This article will explore the essential elements of risk-based vulnerability management and how to implement a successful risk-based program.

Risk-Based Vulnerability Management vs Traditional Vulnerability Management

One way to understand the difference between traditional and risk-based vulnerability management is to think of traditional risk management as the activities to detect and respond to vulnerabilities, while risk-based vulnerability management is the strategy for prioritizing, managing, and governing a vulnerability management program aligned with the risk tolerance and often competing objectives of the organization. That is a loaded statement, though, so let’s break it down.

Vulnerability management describes a set of ongoing activities to identify assets, detect and respond to vulnerabilities, and protect against cyber exposure. It includes inventorying assets, testing to find vulnerabilities among those assets, and practices to investigate and remediate those findings. It also includes policies and controls to safeguard and mitigate the impact of malicious attacks.

Part of the challenge is that the volume and complexity of IT assets have  exploded. Organizations need to defend dispersed assets against diverse threats often using disjointed tools to detect vulnerabilities across everything from traditional networks to cloud infrastructures, web applications to mobile and internet of thing (IoT) devices, and more.

Complexity not only adds to the number of assets under management and tools required for testing. It also creates hundreds of thousands of vulnerability findings for teams that already have more than they can handle. This is where traditional vulnerability management has fallen short. When teams are already overwhelmed, just detecting more vulnerabilities is not productive. It is paralyzing.

Data excerpt —
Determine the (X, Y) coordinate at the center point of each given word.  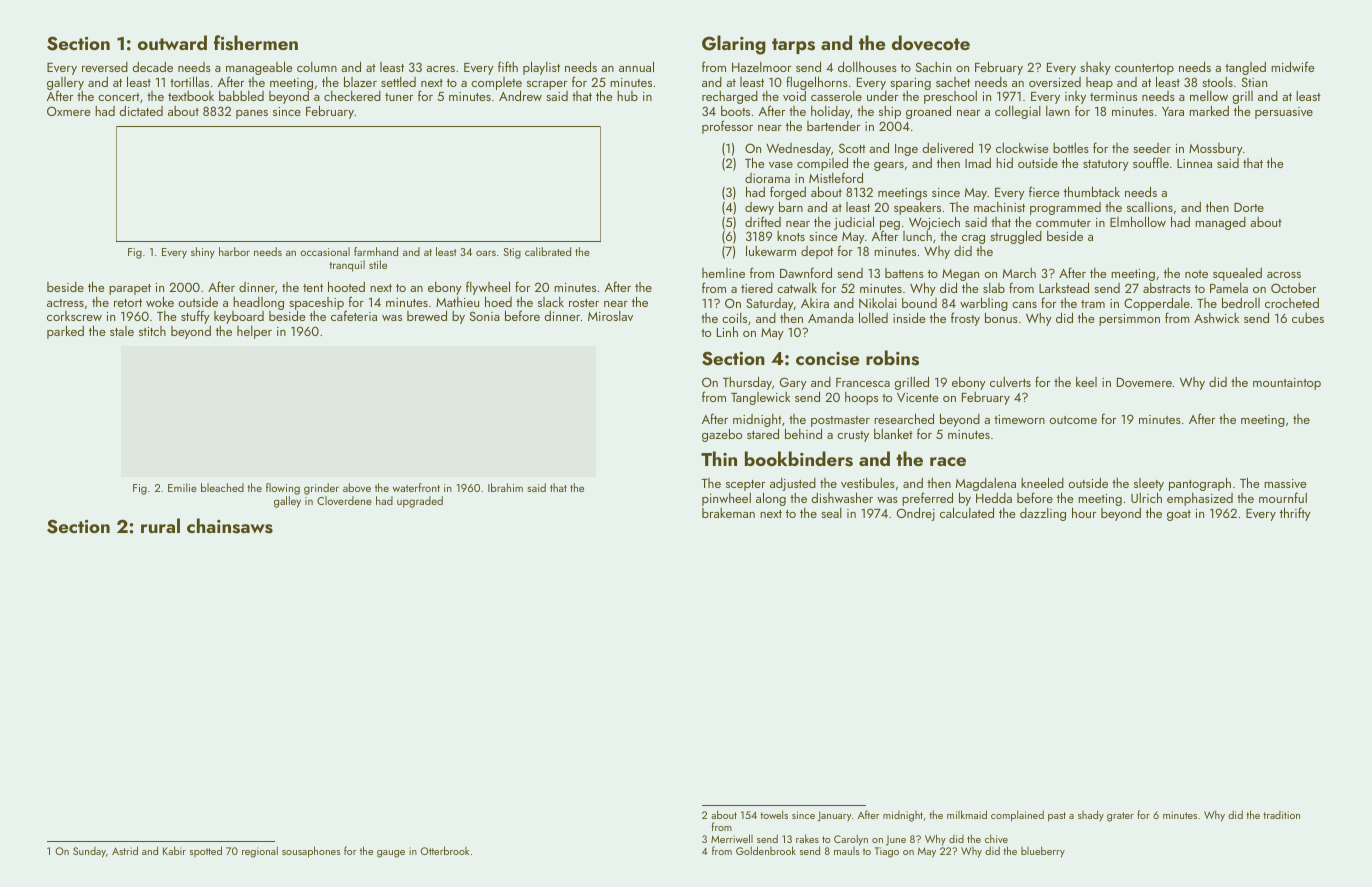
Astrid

Goal — Copy out the vulnerability management text from "Complexity not only" down to "It is paralyzing.", swapping "overwhelmed" for "swamped" wherever it appears.

Exercise output —
Complexity not only adds to the number of assets under management and tools required for testing. It also creates hundreds of thousands of vulnerability findings for teams that already have more than they can handle. This is where traditional vulnerability management has fallen short. When teams are already swamped, just detecting more vulnerabilities is not productive. It is paralyzing.